Opinion
May 7, 1990
Appeal from the Supreme Court, Queens County (Sherman, J.).
Ordered that the judgment is affirmed.
It is well settled that a defendant has a right to counsel at a postindictment, prearraignment lineup, or at a lineup conducted after the filing of a felony complaint (People v. Settles, 46 N.Y.2d 154; People v. Samuels, 49 N.Y.2d 218). In addition, if the right to counsel attaches in one case, it also attaches in any related case arising out of the same criminal transaction (People v. Robles, 72 N.Y.2d 689). Nevertheless, the law is clear that the indelible and nonwaivable right to counsel arises only after an accusatory instrument has been filed, as this is the means by which a criminal action is formally commenced (see, CPL 1.20, [8], [17]; People v. Samuels, 49 N.Y.2d 218, 221, supra; People v. Simpson, 125 A.D.2d 347). At bar, there is no evidence suggesting that the felony complaint had been filed at the time the lineup was held (see, People v. Lane, 64 N.Y.2d 1047 [the filing and not the filling out of the felony complaint commences the prosecution for purposes of the attachment of the defendant's right to counsel]).

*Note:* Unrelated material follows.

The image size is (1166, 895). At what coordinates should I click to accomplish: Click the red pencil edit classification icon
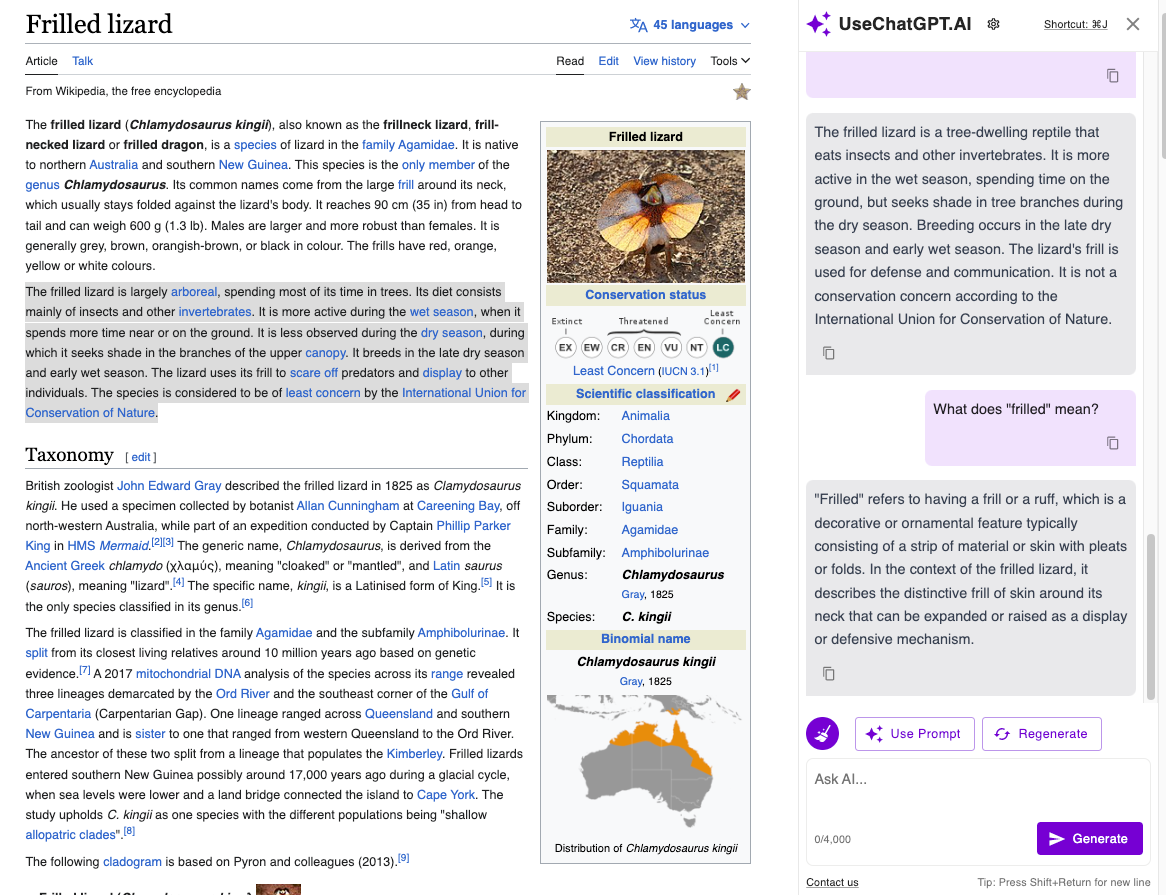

Moreover, there is no indication that the People caused a delay in the filing of the felony complaint, or in having the defendant arraigned, for the purpose of depriving the defendant of his right to counsel at a critical stage of the proceedings (People v. Mosley, 135 A.D.2d 662, 664; see also, People v. Williams, 112 A.D.2d 259, 260; People v. Wilson, 56 N.Y.2d 692, 694). Rather, it appears that the police attempted, in good faith, to expedite the necessary investigatory lineup (see, People v. Hawkins, 55 N.Y.2d 474, cert denied 459 U.S. 846; People v. Wilson, 133 A.D.2d 790, 791). We find that the prosecution met its burden of establishing that the delay was not calculated to deprive the defendant of his right to have counsel present at the viewing (People v. Blake, 35 N.Y.2d 331, 340). In addition, we reject the defendant's contention that a court order was required to remove him from Brooklyn to Queens for the purpose of conducting a lineup.
In any event, the independent evidence of the defendant's guilt was overwhelming such that any error with regard to the admission of the lineup identifications was harmless (People v. Gonzalez, 27 N.Y.2d 53, 57, cert denied 400 U.S. 996; People v Smallwood, 99 A.D.2d 819; People v. Dorch, 152 A.D.2d 703; People v. Owens, 74 N.Y.2d 677; People v. Crimmins, 36 N.Y.2d 230, 237). Both of the robbery victims had a strong independent basis to support their in-court identification of the defendant. In addition, three days after the crime the defendant was stopped while driving the victim's stolen car and arrested. A gun recovered from one of the passengers was identified by the victim as the gun used during the robbery.
Finally, we decline to reduce the defendant's sentence in the interest of justice (CPL 470.15; People v. Suitte, 90 A.D.2d 80). Mangano, P.J., Bracken, Lawrence and Kooper, JJ., concur.